ACTIVITY:
Your response should consist solely of the lines from the one containing "Viewport: 1456px width, 819px height. At" through the final line of the entries, repeated exactly.
Top of DATA SHOWN
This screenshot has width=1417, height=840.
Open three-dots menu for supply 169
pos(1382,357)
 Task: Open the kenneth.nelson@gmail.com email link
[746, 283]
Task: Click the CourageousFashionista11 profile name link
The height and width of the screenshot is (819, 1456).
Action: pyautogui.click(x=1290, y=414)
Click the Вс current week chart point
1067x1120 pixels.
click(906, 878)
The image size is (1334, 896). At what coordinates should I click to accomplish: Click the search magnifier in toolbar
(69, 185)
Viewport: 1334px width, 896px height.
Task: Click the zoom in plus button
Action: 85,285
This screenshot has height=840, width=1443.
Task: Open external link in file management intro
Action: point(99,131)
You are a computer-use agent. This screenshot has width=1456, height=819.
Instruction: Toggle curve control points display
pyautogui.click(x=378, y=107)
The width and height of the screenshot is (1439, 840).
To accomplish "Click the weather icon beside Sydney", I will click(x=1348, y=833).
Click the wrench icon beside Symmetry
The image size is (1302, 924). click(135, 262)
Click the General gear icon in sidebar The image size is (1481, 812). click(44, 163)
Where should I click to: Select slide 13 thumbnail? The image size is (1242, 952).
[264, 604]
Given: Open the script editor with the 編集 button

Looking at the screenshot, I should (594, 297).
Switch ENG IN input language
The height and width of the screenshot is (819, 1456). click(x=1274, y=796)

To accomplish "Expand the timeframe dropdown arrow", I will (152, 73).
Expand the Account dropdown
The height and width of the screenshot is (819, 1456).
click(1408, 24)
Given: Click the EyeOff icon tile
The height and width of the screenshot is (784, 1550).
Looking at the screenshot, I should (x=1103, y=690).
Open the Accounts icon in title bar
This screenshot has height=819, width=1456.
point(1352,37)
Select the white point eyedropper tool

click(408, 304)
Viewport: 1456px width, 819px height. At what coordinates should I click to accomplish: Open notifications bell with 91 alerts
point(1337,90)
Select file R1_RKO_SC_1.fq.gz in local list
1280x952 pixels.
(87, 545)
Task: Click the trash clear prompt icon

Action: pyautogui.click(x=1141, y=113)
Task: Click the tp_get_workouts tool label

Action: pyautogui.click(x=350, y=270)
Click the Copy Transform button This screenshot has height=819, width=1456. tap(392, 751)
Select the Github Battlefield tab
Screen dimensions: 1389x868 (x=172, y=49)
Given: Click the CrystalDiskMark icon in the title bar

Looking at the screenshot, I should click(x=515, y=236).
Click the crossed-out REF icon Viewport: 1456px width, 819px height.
Bottom of DATA SHOWN
RESULT OF THE EXERCISE:
Viewport: 1456px width, 819px height. At what coordinates should I click to accomplish: Open notifications bell with 91 alerts
point(1337,90)
Select file R1_RKO_SC_1.fq.gz in local list
1280x952 pixels.
(87, 545)
Task: Click the trash clear prompt icon

Action: pyautogui.click(x=1141, y=113)
Task: Click the tp_get_workouts tool label

Action: pyautogui.click(x=350, y=270)
Click the Copy Transform button This screenshot has height=819, width=1456. tap(392, 751)
Select the Github Battlefield tab
Screen dimensions: 1389x868 (x=172, y=49)
Given: Click the CrystalDiskMark icon in the title bar

Looking at the screenshot, I should click(x=515, y=236).
Click the crossed-out REF icon Viewport: 1456px width, 819px height.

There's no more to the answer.